--- Directions for this task ---
Within the entries below, find the portion that opens with the line containing "This screenshot has width=1536, height=763." and closes with the line containing "Select the CHRNB4-RP11-335K5.2". Retype that portion exactly and only.

--- Saved data entries ---
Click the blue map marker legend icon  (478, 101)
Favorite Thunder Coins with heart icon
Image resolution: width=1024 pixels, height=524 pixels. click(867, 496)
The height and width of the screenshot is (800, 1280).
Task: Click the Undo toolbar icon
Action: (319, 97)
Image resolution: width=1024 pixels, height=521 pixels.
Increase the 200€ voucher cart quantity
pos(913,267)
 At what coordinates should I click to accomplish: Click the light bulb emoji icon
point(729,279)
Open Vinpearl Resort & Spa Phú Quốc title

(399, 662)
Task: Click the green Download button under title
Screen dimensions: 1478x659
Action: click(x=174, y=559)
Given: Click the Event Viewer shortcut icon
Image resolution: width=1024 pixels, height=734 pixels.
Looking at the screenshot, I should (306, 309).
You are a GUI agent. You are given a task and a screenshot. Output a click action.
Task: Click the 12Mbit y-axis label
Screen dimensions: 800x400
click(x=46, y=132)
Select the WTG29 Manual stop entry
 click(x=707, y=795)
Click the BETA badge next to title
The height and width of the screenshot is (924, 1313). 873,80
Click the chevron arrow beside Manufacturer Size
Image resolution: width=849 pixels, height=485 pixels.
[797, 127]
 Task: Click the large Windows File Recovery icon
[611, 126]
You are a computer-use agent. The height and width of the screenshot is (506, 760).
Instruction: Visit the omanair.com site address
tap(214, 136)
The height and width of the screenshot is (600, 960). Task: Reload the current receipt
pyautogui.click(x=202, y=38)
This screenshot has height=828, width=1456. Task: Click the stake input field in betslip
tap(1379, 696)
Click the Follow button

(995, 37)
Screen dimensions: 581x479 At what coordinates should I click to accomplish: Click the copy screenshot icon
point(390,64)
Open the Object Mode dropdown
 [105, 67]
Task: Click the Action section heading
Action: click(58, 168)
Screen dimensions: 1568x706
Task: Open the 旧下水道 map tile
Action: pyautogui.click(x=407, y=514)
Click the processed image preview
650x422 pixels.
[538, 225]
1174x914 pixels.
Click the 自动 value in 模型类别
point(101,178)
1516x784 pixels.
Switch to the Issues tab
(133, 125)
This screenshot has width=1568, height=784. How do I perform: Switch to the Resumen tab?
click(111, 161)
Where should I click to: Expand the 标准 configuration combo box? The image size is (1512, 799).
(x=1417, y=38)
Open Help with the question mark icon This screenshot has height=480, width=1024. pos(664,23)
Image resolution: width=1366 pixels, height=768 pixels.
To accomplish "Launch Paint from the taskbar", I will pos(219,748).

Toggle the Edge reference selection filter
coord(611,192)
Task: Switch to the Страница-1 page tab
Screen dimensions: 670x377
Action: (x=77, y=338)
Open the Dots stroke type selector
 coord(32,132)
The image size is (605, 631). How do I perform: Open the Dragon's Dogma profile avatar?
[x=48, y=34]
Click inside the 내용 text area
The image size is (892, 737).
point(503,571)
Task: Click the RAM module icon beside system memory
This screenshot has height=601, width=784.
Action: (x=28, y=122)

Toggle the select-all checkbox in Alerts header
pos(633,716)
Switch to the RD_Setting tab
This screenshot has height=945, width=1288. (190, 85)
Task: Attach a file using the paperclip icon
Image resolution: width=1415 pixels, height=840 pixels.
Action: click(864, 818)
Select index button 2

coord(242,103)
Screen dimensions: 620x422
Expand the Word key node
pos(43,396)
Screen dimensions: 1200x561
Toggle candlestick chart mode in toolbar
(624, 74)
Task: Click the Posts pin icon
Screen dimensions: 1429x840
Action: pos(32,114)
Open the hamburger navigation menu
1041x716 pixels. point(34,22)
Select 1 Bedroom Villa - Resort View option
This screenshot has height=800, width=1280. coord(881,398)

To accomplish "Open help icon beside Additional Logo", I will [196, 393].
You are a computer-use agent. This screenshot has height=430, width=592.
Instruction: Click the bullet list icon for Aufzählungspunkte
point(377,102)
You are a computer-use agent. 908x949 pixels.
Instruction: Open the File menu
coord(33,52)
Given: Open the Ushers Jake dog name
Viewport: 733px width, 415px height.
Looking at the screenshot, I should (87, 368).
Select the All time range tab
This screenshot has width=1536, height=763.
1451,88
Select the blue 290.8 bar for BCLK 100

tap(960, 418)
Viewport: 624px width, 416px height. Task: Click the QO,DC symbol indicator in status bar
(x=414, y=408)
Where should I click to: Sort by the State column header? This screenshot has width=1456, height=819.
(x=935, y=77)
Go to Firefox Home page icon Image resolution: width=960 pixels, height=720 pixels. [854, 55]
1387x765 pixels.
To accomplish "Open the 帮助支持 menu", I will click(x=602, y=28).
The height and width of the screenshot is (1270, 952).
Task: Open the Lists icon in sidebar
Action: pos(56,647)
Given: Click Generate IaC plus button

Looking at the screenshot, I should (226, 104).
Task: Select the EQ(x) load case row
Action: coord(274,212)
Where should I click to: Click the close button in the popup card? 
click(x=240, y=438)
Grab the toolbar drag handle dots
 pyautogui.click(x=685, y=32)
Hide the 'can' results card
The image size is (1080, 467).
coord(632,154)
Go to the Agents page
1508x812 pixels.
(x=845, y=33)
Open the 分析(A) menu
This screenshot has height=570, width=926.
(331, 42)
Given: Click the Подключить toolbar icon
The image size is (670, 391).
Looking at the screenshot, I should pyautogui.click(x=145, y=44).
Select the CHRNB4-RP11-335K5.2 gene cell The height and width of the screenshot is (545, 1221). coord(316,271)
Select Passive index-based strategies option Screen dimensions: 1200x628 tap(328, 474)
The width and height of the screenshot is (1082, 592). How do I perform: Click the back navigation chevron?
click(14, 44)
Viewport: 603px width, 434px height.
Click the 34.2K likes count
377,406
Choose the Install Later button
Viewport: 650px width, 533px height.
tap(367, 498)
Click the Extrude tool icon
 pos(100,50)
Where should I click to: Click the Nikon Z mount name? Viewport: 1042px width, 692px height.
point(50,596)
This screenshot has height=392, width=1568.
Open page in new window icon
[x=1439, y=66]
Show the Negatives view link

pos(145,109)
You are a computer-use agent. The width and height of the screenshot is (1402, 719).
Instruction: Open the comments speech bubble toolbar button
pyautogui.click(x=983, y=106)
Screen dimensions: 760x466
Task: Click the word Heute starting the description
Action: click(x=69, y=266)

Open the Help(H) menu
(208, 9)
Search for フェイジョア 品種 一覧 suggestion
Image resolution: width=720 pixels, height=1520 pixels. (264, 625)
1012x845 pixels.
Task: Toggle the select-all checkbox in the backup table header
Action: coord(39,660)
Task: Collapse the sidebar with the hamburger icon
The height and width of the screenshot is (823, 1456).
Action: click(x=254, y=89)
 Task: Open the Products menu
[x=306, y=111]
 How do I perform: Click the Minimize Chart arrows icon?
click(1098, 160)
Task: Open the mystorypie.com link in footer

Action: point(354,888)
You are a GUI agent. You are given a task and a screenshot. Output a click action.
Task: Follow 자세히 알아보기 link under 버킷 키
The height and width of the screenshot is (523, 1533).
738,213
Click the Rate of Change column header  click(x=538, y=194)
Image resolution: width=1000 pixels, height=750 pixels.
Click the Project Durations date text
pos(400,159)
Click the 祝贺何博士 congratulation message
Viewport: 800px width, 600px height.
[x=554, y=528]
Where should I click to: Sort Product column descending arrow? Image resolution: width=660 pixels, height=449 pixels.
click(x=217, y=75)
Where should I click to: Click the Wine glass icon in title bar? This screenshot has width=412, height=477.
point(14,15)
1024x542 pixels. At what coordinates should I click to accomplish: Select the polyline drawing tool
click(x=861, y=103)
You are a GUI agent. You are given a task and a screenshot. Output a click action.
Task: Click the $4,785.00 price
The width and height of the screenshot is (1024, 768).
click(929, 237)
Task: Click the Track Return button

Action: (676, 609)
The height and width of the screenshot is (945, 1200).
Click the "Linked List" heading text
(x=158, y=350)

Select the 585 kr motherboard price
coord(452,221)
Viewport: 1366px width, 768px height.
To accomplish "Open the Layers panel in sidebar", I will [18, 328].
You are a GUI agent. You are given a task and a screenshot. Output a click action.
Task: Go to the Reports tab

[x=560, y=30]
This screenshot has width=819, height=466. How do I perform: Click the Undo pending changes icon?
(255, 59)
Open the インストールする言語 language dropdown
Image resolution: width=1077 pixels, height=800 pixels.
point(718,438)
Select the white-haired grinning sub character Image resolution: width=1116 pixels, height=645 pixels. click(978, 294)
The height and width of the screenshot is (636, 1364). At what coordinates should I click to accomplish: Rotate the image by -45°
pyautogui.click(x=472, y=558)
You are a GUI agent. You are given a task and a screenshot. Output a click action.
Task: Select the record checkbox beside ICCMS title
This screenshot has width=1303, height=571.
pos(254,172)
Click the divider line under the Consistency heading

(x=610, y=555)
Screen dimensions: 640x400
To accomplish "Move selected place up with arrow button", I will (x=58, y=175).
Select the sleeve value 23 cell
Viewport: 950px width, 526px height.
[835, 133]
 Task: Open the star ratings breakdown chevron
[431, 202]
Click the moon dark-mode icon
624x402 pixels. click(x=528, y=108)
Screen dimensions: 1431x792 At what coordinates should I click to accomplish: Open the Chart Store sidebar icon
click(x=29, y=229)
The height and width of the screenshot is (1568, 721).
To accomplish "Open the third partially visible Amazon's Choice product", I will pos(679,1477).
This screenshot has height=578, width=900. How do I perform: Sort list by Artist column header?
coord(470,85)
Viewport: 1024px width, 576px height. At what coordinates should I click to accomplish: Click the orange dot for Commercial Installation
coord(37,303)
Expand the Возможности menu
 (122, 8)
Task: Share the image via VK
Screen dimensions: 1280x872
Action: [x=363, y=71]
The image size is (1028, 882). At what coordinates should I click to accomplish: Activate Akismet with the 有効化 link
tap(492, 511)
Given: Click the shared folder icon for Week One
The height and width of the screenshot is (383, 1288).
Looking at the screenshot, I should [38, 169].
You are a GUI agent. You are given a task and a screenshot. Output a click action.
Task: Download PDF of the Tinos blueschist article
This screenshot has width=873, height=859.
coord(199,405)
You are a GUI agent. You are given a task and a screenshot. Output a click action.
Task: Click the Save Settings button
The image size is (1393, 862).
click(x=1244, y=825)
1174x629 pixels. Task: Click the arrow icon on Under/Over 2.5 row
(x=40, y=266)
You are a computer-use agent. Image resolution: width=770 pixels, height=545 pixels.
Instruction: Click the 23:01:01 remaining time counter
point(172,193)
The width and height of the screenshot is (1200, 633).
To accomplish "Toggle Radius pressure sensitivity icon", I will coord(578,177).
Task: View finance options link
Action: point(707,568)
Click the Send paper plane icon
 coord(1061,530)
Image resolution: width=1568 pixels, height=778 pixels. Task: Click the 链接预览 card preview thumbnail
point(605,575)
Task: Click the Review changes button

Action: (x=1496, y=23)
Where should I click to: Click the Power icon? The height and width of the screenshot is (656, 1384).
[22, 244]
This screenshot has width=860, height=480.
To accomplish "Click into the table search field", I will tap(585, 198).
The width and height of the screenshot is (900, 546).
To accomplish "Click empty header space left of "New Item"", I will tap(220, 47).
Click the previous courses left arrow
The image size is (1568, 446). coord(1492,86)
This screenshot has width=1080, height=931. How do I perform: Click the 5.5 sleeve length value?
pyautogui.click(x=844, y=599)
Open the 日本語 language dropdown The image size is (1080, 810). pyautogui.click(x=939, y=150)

--- Expected answer ---
This screenshot has width=1536, height=763.
1451,88
Select the blue 290.8 bar for BCLK 100

tap(960, 418)
Viewport: 624px width, 416px height. Task: Click the QO,DC symbol indicator in status bar
(x=414, y=408)
Where should I click to: Sort by the State column header? This screenshot has width=1456, height=819.
(x=935, y=77)
Go to Firefox Home page icon Image resolution: width=960 pixels, height=720 pixels. [854, 55]
1387x765 pixels.
To accomplish "Open the 帮助支持 menu", I will click(x=602, y=28).
The height and width of the screenshot is (1270, 952).
Task: Open the Lists icon in sidebar
Action: pos(56,647)
Given: Click Generate IaC plus button

Looking at the screenshot, I should (226, 104).
Task: Select the EQ(x) load case row
Action: coord(274,212)
Where should I click to: Click the close button in the popup card? 
click(x=240, y=438)
Grab the toolbar drag handle dots
 pyautogui.click(x=685, y=32)
Hide the 'can' results card
The image size is (1080, 467).
coord(632,154)
Go to the Agents page
1508x812 pixels.
(x=845, y=33)
Open the 分析(A) menu
This screenshot has height=570, width=926.
(331, 42)
Given: Click the Подключить toolbar icon
The image size is (670, 391).
Looking at the screenshot, I should pyautogui.click(x=145, y=44).
Select the CHRNB4-RP11-335K5.2 gene cell The height and width of the screenshot is (545, 1221). coord(316,271)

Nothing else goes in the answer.